[ABOUT THIS TASK]:
Please keep to the lines below from the one with "You are a computer-use" through the one with "Select the Repeatable", and restate them word for word, ends included.

[AVAILABLE DATA]:
======

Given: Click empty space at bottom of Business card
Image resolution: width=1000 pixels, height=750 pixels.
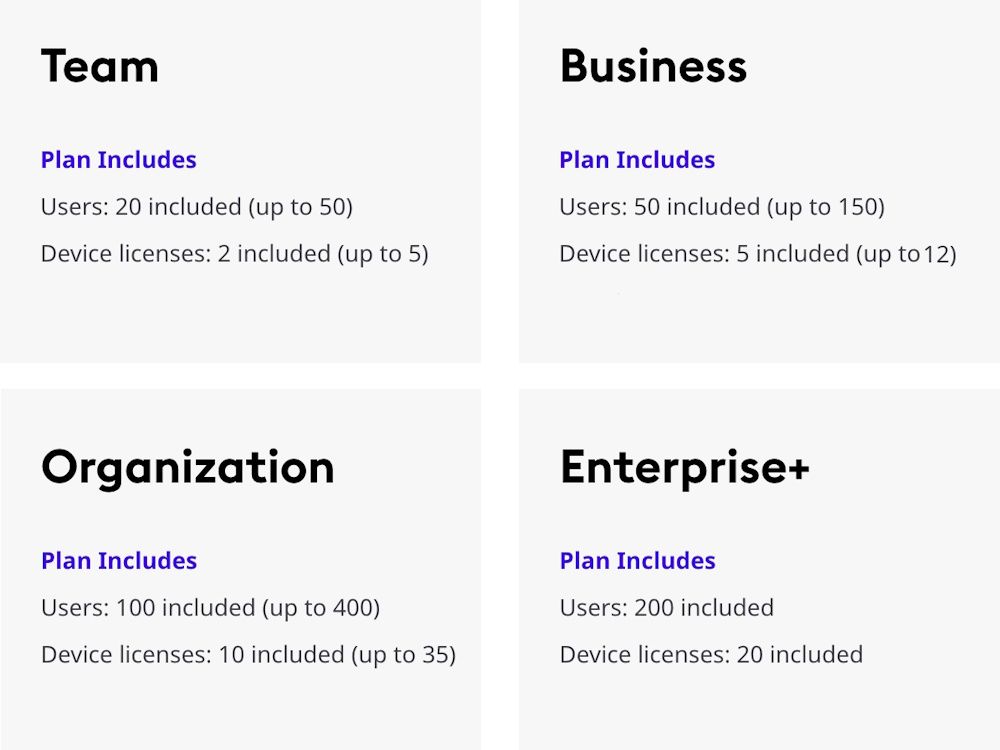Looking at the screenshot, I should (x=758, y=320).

======

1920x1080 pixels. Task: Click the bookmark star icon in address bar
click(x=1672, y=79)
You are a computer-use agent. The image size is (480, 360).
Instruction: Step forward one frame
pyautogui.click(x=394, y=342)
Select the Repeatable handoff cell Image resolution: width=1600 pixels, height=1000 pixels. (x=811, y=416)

======

[TASK OUTPUT]:
You are a computer-use agent. The image size is (480, 360).
Instruction: Step forward one frame
pyautogui.click(x=394, y=342)
Select the Repeatable handoff cell Image resolution: width=1600 pixels, height=1000 pixels. (x=811, y=416)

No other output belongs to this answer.